Director: Thomas Vinterberg
Traducción: Otra Ronda
País: Dinamarca
Año: 2020

«Debes aceptarte a ti mismo como falible para amar a los demás y la vida»

Cuatro hombres de mediana edad, todos amigos y colegas profesores en una escuela secundaria en Dinamarca, se reúnen a celebrar el cumpleaños número cuarenta de uno de ellos, una cena de camaradería que de pronto se convierte en una catarsis de la que deciden salir experimentando en si mismos una teoría de un filósofo noruego sobre la influencia (hipotéticamente positiva) del alcohol en la vida humana. Es así como una primera noche de fiesta se convierte en un estilo de vida para estos cuatro amigos. Eso ocurre en la primera media hora, lo demás es ver cómo esta decisión va transformando la vida laboral, familiar y social de cada uno de ellos. Es una trama simple y fácil de seguir, que sin embargo trae algo más profundo en su segunda lectura, la cual tampoco es muy difíl de acceder.

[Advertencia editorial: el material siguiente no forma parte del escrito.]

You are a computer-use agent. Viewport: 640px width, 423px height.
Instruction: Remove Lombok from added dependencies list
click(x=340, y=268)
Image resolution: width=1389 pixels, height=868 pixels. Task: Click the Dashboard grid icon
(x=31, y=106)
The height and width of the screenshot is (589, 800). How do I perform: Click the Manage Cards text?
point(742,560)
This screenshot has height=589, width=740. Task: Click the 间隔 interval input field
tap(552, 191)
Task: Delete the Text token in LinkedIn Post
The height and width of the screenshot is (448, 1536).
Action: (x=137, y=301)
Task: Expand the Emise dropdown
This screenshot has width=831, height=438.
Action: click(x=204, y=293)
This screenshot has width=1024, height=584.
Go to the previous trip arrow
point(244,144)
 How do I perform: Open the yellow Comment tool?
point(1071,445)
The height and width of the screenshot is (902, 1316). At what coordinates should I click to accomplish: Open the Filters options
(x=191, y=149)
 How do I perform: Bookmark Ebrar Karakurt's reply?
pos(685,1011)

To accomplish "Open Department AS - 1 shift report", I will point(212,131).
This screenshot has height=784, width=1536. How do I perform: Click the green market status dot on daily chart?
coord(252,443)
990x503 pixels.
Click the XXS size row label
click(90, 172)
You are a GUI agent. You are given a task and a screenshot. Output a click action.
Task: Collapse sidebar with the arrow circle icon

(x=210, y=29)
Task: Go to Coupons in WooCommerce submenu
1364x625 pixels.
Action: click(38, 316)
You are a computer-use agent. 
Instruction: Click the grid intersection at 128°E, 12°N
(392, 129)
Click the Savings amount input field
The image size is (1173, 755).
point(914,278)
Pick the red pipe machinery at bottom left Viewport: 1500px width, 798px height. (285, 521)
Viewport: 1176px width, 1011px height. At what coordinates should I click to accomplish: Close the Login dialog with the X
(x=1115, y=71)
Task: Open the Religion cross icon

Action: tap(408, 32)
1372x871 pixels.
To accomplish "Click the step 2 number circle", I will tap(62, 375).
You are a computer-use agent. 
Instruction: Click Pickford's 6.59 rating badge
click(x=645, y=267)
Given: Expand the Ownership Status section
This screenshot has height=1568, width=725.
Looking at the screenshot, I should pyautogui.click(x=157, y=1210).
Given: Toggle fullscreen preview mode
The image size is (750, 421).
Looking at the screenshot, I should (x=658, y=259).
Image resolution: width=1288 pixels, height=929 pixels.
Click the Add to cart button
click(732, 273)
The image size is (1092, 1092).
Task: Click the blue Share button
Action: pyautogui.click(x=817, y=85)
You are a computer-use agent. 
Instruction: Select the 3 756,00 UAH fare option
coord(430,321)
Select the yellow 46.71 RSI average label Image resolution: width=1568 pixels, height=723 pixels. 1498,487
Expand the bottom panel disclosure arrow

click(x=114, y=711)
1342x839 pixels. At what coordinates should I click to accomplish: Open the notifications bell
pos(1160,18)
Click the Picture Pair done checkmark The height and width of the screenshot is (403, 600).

Con esto quiero decir que la inicial celebración y culto al alcohol que en la película se menciona como un problema local de Dinamarca pero que se replica en casi todo el mundo es sólo un caballo de troya inicial para presentar el verdadero conflicto de la película: la temida crisis de la mediana edad, enfocada en esta película en lo que ocurre con cuatros hombres comunes. Cuando comprendemos esto es cuando podemos empezar a ver realmente esta película y lo que nos quiere contar. Si bien cuenta con el actualmente famoso actor Mads Mikkelsen en su reparto (y que también sirve como enganche comercial de la película), él es sólo uno de los cuatro protagonistas, no el único ni el principal, aunque tenga más minutos en escena su personaje no es el hilo conductor, lo que me parece muy bien.
Asimismo me gustó la decisión de tener cuatro protagonista en vez de centrarse en sólo uno porque de esta manera tenemos cuatro personalidades diferentes sobre las que abordar el ya mencionado tema central de la trama, dando más variedad y posibilidades sobre los efectos del «experimento»: algunos tienen familia e hijos, otros no, y esto por supuesto hace sus vidas diferentes. Lo otro que me parece muy bien es que se va mostrando lo que va ocurriendo con cada uno de estos personajes sin juicios, simplemente se muestran los resultados de cada uno para bien o para mal sin intención ni necesidad de que hayan villanos o héroes sino personas corrientes. Entiendo que justamente lo que acabo de mencionar puede hacer que algunos espectadores se sientan un poco decepcionados o sientan que la película no tiene o pierde el rumbo contínuamente, lo que no comparto. Los personajes van tomando decisiones, dudan, se equivocan, se lamentan, hacen estupideces que podrían evitarse fácilmente y que que a ojos del espectador pueden parecer correctas o incorrectas pero de nuevo, la película logra que ese jucio ocurra fuera de la pantalla y no dentro de ella. Lo que no me gustó es el arranque y la manera en que los protagonistas deciden llevar a cabo el experimento, me pareció un forzado aunque se perdona pues como mencionaba es sólo la excusa para presentar la verdadera película detrás de los grados etílicos.
Otra cosa que merece mención, y esto es un posible spoiler, es el baile final que bien puede interpretarse como una celebración a la vida e indicarnos que los personajes encontraron un sentido o bien totalmente lo opuesto, una celebración al sin sentido de la vida y el dejarse llevar por el atractivo espiral de la autodestrucción, aunque por fuera se nos vea bien. Cualquiera sea el caso, lo que se sí puede celebrar objetívamente es que esta película propone y no nos dice lo que debe ser. Ese es su gran logro.